What is being asked: In the answer, each line of the listing should appear again unchanged.

Data records:
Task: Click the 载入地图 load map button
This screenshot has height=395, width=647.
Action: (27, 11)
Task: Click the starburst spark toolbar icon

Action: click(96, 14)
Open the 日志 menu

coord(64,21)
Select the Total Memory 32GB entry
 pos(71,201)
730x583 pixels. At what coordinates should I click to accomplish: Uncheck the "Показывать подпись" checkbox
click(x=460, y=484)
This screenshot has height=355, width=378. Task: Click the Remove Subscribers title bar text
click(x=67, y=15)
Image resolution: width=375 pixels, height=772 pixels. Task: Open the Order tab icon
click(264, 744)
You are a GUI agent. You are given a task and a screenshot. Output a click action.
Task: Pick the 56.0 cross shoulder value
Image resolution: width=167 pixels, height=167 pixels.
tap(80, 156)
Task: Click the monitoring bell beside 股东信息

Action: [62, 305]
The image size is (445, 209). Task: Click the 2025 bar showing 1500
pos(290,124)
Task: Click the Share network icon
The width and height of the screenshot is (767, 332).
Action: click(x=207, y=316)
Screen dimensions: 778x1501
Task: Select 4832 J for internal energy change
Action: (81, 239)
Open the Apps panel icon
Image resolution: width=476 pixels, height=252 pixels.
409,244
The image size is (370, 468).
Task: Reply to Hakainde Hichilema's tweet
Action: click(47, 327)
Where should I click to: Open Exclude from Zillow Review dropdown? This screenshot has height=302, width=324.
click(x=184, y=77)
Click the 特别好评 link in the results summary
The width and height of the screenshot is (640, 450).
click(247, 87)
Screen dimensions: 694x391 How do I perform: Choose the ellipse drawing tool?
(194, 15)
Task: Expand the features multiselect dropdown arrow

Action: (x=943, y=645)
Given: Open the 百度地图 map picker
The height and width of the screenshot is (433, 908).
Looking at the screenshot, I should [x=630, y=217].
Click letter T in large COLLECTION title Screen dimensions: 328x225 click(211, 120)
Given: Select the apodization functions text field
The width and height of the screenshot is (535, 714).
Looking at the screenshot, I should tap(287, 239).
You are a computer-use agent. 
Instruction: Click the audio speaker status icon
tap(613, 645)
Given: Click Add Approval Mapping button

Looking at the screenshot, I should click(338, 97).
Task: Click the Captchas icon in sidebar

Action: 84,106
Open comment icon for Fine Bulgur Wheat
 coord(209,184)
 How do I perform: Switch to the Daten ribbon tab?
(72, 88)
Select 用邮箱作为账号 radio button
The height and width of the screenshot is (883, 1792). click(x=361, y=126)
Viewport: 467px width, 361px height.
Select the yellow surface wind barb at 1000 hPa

Final answer:
Task: Click the 载入地图 load map button
This screenshot has height=395, width=647.
Action: (27, 11)
Task: Click the starburst spark toolbar icon

Action: click(96, 14)
Open the 日志 menu

coord(64,21)
Select the Total Memory 32GB entry
 pos(71,201)
730x583 pixels. At what coordinates should I click to accomplish: Uncheck the "Показывать подпись" checkbox
click(x=460, y=484)
This screenshot has height=355, width=378. Task: Click the Remove Subscribers title bar text
click(x=67, y=15)
Image resolution: width=375 pixels, height=772 pixels. Task: Open the Order tab icon
click(264, 744)
You are a GUI agent. You are given a task and a screenshot. Output a click action.
Task: Pick the 56.0 cross shoulder value
Image resolution: width=167 pixels, height=167 pixels.
tap(80, 156)
Task: Click the monitoring bell beside 股东信息

Action: [62, 305]
The image size is (445, 209). Task: Click the 2025 bar showing 1500
pos(290,124)
Task: Click the Share network icon
The width and height of the screenshot is (767, 332).
Action: click(x=207, y=316)
Screen dimensions: 778x1501
Task: Select 4832 J for internal energy change
Action: (81, 239)
Open the Apps panel icon
Image resolution: width=476 pixels, height=252 pixels.
409,244
The image size is (370, 468).
Task: Reply to Hakainde Hichilema's tweet
Action: click(47, 327)
Where should I click to: Open Exclude from Zillow Review dropdown? This screenshot has height=302, width=324.
click(x=184, y=77)
Click the 特别好评 link in the results summary
The width and height of the screenshot is (640, 450).
click(247, 87)
Screen dimensions: 694x391 How do I perform: Choose the ellipse drawing tool?
(194, 15)
Task: Expand the features multiselect dropdown arrow

Action: (x=943, y=645)
Given: Open the 百度地图 map picker
The height and width of the screenshot is (433, 908).
Looking at the screenshot, I should [x=630, y=217].
Click letter T in large COLLECTION title Screen dimensions: 328x225 click(211, 120)
Given: Select the apodization functions text field
The width and height of the screenshot is (535, 714).
Looking at the screenshot, I should tap(287, 239).
You are a computer-use agent. 
Instruction: Click the audio speaker status icon
tap(613, 645)
Given: Click Add Approval Mapping button

Looking at the screenshot, I should click(338, 97).
Task: Click the Captchas icon in sidebar

Action: 84,106
Open comment icon for Fine Bulgur Wheat
 coord(209,184)
 How do I perform: Switch to the Daten ribbon tab?
(72, 88)
Select 用邮箱作为账号 radio button
The height and width of the screenshot is (883, 1792). click(x=361, y=126)
Viewport: 467px width, 361px height.
Select the yellow surface wind barb at 1000 hPa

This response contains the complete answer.